▶ _Written exercise_:
Write the next part of the dispense program documentation below, starting right after its final sentence.

▶ _Document excerpt_:
____
If your system supports it, it is possible to have incoming connections to dispense checked using tcp_wrappers.  Uncomment the line
#LIBWRAP=-DLIBWRAP -lwrap
in the Makefile before creating the software, and then run the dispense program with the -w option.  Refer to your local documentation on how to use tcp_wrappers on your system.

Make Your Own Enacting Programs

You can make your own special purpose enacting programs.  They go something like this (you write the do_computations function):

#include <dispense.h>

void do_computations(char *input, char *output);

int main(int argc, char **argv) {
  char *input=(void*)0;
  char output[1000];
  prepare_enact(argc,argv,"",0);
  while (1) {
    get_dispensed(&input);
    do_computations(input,output);
    send_enacted(output);
  }
}

Compile the program like this:

    cc enact-my-job.c -o enact-my-job -ldispense -pthread

Invoke the program thus:

    ./enact-my-job pass-key dispense.domain 3000

with the options -f, -n and -t if you like.

Catching the Output of the Dispense Program

The dispense program outputs some useful messages to standard error (for example, abortive attempts to connect, or how the dispense.allow file is interpreted).  Normally these messages will simply be output to the screen.  You can save these messages, depending upon which shell you are using.  If you are using sh or bash, type something like

    dispense freddy 3000 5<input-file>>output-file 2>dispense.log&

If you are using csh or tcsh, the following will work:

    (dispense freddy 3000 5<input-file>>output-file)>&dispense.log&

Note the use of >> instead of > in collecting the output to output-file.  This is appropriate if for some reason you are restarting dispense, as it appends to output-file instead of writing over it.  Note also the final & at the end of the command line --- this will cause dispense to run in the background.

Keeping the Queue Database when Stopping and Starting the Dispense Program

It is possible that you may wish to stop the dispense program, and then restart it (perhaps to change some parameter like the timeout, or to add more data to the input file).  This can mean that some computations are duplicated, because the program will lose its database of inputs sent out that have not received an input.  To this end, if you kill dispense with the kill command, dispense will send a list of all items in its queue to stderr.  You may store these values in a file, and then invoke dispense with the -q option with the name of this file.  This will greatly reduce the number of duplicated computations.  You can extract the most recent queue listed in your log file with the command:

    log-to-queue < dispense.log > queue-file

Each item in the resulting queue-file has two lines.  The first line is the actual input line.  The second line has two numbers, first how many minutes it has left before it times out (or -1 if it is ready for use), the second number is how many different enact programs have asked to work on this line.
____
▶ _Data extract_:
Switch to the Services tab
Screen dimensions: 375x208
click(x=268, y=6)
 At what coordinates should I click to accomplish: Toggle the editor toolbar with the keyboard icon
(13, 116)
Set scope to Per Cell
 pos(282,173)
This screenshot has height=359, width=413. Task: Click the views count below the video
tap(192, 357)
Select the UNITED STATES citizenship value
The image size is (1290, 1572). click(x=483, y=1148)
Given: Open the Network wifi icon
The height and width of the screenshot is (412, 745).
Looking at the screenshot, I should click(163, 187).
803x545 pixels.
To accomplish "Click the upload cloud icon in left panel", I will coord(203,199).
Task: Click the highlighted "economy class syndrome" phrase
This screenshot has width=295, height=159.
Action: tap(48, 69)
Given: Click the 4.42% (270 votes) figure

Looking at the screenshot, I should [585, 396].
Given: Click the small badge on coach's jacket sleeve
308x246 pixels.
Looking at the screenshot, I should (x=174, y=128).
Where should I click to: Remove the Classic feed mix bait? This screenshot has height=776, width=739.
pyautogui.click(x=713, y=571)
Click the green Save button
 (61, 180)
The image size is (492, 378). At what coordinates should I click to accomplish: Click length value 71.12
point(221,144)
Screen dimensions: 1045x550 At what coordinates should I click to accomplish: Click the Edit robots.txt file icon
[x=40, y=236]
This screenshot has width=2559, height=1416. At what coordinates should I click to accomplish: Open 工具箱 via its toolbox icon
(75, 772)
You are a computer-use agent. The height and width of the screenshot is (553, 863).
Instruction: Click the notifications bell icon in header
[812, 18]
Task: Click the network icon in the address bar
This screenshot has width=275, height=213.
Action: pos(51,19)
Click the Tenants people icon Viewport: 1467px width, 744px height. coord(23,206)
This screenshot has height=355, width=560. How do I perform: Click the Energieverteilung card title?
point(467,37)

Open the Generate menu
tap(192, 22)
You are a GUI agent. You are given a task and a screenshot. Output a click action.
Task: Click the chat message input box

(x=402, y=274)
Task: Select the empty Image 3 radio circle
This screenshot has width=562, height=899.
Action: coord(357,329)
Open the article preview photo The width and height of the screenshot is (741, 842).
____
▶ _Output of the exercise_:
You can remove the appropriate inputs with a command line something like:

    filter-input -o output-file -q queue_file < input-file > new-input-file

Sending intermediate results

There is another protocol for sending intermediate results.  This is useful if the calculation of each piece takes a very long time, and you want to get a glimpse of upcoming results as soon as possible.  This is only possible in a "home rolled" enact program.  This is done by calling the send_intermediate(char *s) function where s is a '\n' terminated string that you want to send.

How it Works (The Protocol)

Overview

The dispense and enact programs have a server-client relationship --- the dispense program acts as the server, and the enact program acts as the client.  Thus it is the enact program that initiates contact, both to request data to use as input to the program program-name (specified in the argument list of enact), and to send data obtained as output from program-name.

Note that all lines sent and received over the TCP/IP network by these programs must be terminated by the sequence "\r\n", otherwise the programs will not accept these lines.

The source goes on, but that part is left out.